Oleh Marhalim
Zaini
Sejak
lama, banyak orang risau—termasuk para penyairnya—bahwa puisi susah sekali
“diterima” oleh publik luas. Nasib puisi, “dianggap” kerap marjinal, secara
popularitas, bahkan jika dibandingkan dengan sesama genre sastra sekalipun;
cerpen atau novel misalnya. Orang,
terkadang, berharap puisi dapat diterima seperti diterimanya mi instan oleh
semua lidah lintas usia. Espektasi terlampau besar semacam itu, dengan cara pandang
(teramat) umum, kadang, membuat kita kian hari kian tak percaya lagi pada
kekuatan kata-kata dalam puisi. Puisi-puisi yang terlahir kemudian pun, selalu
(dan berupaya keras) untuk “didekat-dekatkan” dengan publik. Seolah, berupaya
untuk membuat puisi tak berjarak dengan publik.
Maka,
penyair, selalu was-was. Selalu kuatir, jangan-jangan puisinya kelak tidak bisa
diterima oleh publik. Tidak bisa dimuat di media massa. Tidak layak masuk buku
kumpulan puisi bersama. Tidak menang lomba. Dianggap “puisi gelap” oleh para
kritikus. Banyak sekali kekuatiran muncul, bahkan sebelum puisi benar-benar
dituliskan oleh si penyairnya. Kekuatiran yang juga kemudian, menurut saya,
menjadi salah satu penyebab lahirnya berbagai gagasan untuk memberi “nama”
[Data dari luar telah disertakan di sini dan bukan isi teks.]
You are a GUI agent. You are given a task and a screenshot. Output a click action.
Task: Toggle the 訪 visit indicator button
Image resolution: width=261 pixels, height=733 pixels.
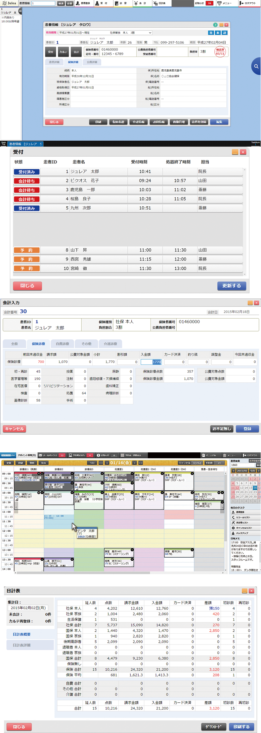225,33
setelah kata “puisi” semisal: “puisi
kontekstual” atau belakangan “puisi esai.”
Puisi,
pada posisi semacam ini, seolah mengalami distorsi eksistensi diri. Ia, puisi,
kemudian seolah jadi makhluk tak percaya diri, karena memang banyak orang yang
tidak mempercayainya. Banyak orang meragukan, jika si puisi berjalan sendiri di
tengah orang ramai, akan tersesat, akan terhimpit, tersenggol, bahkan terjatuh,
dan terinjak-injak oleh yang disebut sebagai “publik” itu, oleh yang kerap
dipanggil “kontekstual” itu. Maka, banyak orang berpikir—sekali lagi, bahkan
oleh si penyairnya sendiri—puisi harus ditemani, tak boleh berjalan sendiri di
rimba raya realitas. Tidak aman bagi puisi, bahkan di zaman yang tak bisa lagi
disebut sebagai “zaman buruk bagi puisi,” (meminjam Brecht). Puisi, tak boleh jomblo, bro...
Lalu,
puisi-puisi yang gamang pun lahir, karena ditulis dengan tangan yang gemetaran,
dengan jiwa yang ragu-ragu, dan pikiran-pikiran yang goyang. Puisi-puisi kini seolah harus ekstra hati-hati untuk memakai
lisensi “kebebasan” menulis kata-kata. Kata-kata yang tak boleh seenaknya
nyelonong. Tak boleh pula dengan diksi-diksi yang “berat”—yang dikuatirkan tak
“dikenal” atau tidak terdeteksi oleh signal antena publik
luas.
Maka,
puisi-puisi lahir dari keterasingan penyair dengan puisi-puisinya sendiri, yang
boleh jadi, sehabis menulis puisi, ia merasa harus berkenalan dengan puisinya
sendiri. Siapakah kamu? Dari mana kamu lahir? Kok kamu tidak mirip aku, tapi malah mirip tetangga? Atau, di lain
waktu, si penyairnya malah berkali-kali harus marah-marah karena puisi-puisinya
yang lahir kembar semua.
Saya,
selalu cemburu dengan Tardji, zaman dulu, yang bisa sebebas itu menulis puisi.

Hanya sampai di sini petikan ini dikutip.